-- start of Material provided --

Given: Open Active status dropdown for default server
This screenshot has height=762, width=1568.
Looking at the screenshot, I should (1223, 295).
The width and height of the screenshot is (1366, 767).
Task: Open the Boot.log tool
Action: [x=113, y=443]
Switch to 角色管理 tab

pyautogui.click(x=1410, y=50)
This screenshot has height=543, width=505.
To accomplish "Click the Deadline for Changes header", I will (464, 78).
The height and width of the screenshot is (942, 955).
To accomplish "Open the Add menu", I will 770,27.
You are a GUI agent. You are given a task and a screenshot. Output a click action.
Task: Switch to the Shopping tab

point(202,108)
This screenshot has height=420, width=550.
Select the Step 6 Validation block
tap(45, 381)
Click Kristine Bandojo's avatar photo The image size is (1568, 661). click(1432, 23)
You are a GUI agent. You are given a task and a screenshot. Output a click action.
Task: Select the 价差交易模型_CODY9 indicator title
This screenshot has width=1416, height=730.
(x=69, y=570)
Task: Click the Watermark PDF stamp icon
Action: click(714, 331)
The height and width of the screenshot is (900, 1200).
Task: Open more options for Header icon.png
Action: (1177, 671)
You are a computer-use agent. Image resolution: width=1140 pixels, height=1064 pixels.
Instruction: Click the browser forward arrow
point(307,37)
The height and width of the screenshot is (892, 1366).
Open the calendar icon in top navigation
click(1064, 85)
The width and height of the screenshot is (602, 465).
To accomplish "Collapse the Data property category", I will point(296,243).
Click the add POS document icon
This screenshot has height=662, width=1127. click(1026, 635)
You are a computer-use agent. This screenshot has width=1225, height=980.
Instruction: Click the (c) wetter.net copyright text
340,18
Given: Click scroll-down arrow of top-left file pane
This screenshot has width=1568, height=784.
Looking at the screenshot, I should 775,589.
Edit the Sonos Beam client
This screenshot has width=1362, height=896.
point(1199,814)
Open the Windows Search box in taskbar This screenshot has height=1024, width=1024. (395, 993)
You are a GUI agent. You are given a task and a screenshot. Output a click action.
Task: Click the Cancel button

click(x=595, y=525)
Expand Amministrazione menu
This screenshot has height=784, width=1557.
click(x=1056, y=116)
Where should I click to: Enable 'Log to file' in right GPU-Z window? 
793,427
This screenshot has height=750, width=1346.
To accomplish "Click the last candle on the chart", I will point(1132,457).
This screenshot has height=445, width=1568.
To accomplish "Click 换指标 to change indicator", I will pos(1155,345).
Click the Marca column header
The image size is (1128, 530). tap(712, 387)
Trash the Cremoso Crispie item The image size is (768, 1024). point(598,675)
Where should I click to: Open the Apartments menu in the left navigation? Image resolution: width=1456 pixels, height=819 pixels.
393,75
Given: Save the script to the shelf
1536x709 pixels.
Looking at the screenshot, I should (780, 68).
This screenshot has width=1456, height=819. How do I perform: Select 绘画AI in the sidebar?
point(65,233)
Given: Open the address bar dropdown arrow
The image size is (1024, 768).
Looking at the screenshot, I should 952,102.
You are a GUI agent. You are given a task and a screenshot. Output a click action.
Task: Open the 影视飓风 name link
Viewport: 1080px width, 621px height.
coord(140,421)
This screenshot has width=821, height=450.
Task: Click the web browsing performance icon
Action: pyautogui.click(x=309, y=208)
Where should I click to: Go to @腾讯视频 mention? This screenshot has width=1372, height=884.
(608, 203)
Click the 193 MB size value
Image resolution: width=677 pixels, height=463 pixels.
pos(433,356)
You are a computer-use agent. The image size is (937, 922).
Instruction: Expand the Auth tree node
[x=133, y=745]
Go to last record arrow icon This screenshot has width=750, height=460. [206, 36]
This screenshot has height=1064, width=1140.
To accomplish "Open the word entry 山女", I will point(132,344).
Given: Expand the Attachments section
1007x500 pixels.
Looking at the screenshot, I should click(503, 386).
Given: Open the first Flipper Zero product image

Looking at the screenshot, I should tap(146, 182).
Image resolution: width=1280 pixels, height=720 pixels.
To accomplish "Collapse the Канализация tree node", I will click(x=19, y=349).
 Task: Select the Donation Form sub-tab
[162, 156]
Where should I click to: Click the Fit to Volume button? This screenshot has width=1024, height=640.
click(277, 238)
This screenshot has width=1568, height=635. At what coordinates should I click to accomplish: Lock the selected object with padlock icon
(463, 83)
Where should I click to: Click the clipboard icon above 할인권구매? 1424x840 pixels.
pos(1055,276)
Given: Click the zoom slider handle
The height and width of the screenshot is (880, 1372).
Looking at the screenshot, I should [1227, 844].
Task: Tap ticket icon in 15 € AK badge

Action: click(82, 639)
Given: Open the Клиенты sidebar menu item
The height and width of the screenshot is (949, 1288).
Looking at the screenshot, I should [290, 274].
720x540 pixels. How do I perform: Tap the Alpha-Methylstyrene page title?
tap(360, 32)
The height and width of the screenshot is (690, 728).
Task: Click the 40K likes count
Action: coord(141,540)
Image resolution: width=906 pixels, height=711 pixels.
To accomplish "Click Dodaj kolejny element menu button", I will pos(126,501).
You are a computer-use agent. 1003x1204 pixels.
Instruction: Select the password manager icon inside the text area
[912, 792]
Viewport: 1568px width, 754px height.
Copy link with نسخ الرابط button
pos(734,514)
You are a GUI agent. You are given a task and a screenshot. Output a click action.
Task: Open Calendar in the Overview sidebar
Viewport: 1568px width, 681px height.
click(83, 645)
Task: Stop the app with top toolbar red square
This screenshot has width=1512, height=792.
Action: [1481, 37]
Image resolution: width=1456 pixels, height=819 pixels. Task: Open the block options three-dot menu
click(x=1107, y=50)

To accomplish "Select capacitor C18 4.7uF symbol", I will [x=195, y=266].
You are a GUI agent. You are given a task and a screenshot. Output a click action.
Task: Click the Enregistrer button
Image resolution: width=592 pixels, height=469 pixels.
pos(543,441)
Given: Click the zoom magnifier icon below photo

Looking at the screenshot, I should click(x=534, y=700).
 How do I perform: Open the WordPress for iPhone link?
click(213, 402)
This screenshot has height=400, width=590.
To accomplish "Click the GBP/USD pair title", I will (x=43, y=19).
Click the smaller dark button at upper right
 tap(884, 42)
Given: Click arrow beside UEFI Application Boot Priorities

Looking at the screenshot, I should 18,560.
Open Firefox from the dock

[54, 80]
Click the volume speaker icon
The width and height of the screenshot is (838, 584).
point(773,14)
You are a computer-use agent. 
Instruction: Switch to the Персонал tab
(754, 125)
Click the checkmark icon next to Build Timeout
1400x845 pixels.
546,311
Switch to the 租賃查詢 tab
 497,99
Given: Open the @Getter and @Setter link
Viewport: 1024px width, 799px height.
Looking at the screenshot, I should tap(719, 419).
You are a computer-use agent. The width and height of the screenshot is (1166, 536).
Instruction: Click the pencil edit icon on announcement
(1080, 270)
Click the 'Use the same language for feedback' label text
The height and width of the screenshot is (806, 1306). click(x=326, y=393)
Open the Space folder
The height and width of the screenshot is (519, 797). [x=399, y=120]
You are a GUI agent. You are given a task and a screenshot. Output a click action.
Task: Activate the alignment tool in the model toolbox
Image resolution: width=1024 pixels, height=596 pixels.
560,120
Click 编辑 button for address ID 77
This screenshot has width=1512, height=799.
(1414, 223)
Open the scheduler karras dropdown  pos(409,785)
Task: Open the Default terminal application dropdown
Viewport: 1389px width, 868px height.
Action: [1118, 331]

-- end of Material provided --

* _Given instruction_
Copy out the rows from the line containing "Image resolution: width=1280" through the line containing "pos(1055,276)", reproducing each one without any changes.

* _The completed task_
Image resolution: width=1280 pixels, height=720 pixels.
To accomplish "Collapse the Канализация tree node", I will click(x=19, y=349).
 Task: Select the Donation Form sub-tab
[162, 156]
Where should I click to: Click the Fit to Volume button? This screenshot has width=1024, height=640.
click(277, 238)
This screenshot has width=1568, height=635. At what coordinates should I click to accomplish: Lock the selected object with padlock icon
(463, 83)
Where should I click to: Click the clipboard icon above 할인권구매? 1424x840 pixels.
pos(1055,276)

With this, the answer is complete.